§ **WHAT YOU ARE ASKED TO DO**
Tell how many lines of the data include the word "agent". Nothing but the number belongs in the answer.

§ **PROVIDED RECORDS**
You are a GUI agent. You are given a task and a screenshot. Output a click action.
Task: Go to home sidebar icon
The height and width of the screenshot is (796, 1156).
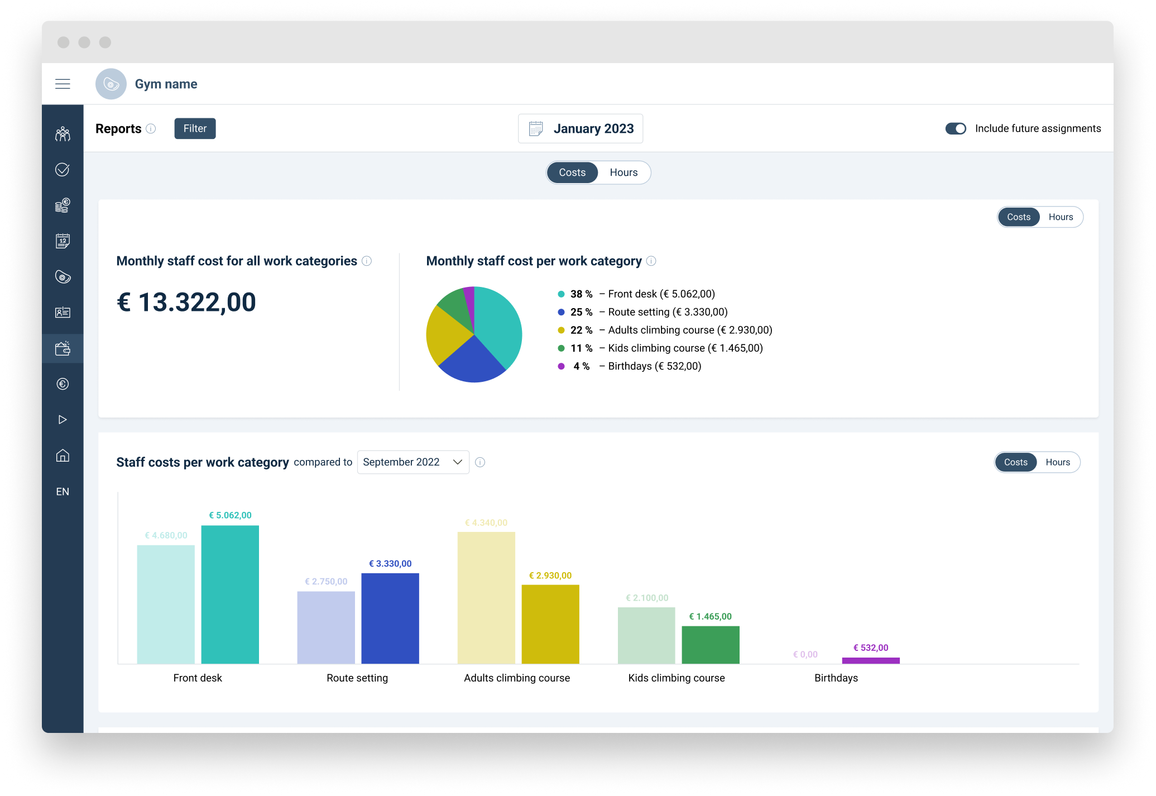(x=63, y=455)
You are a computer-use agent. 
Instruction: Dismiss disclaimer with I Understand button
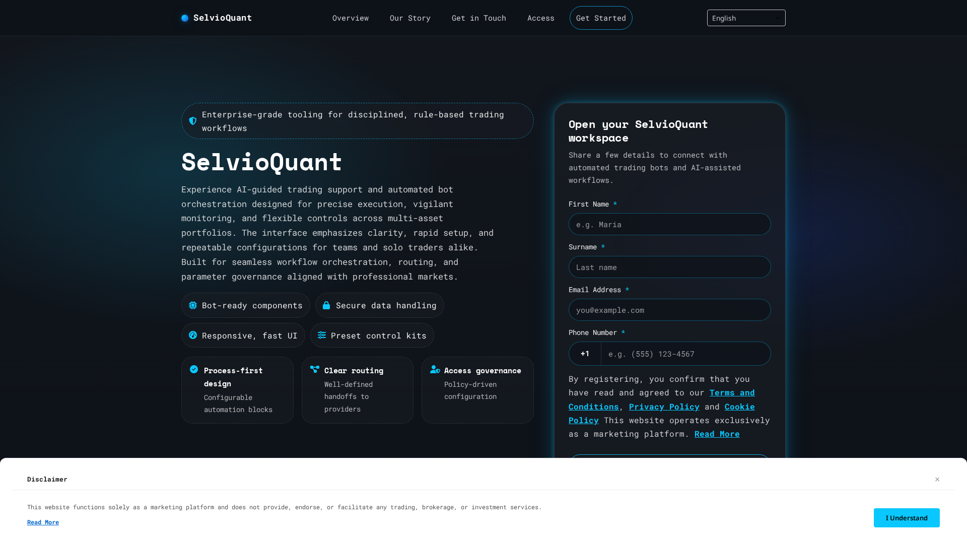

§ **RESPONSE TO THE EXERCISE**
2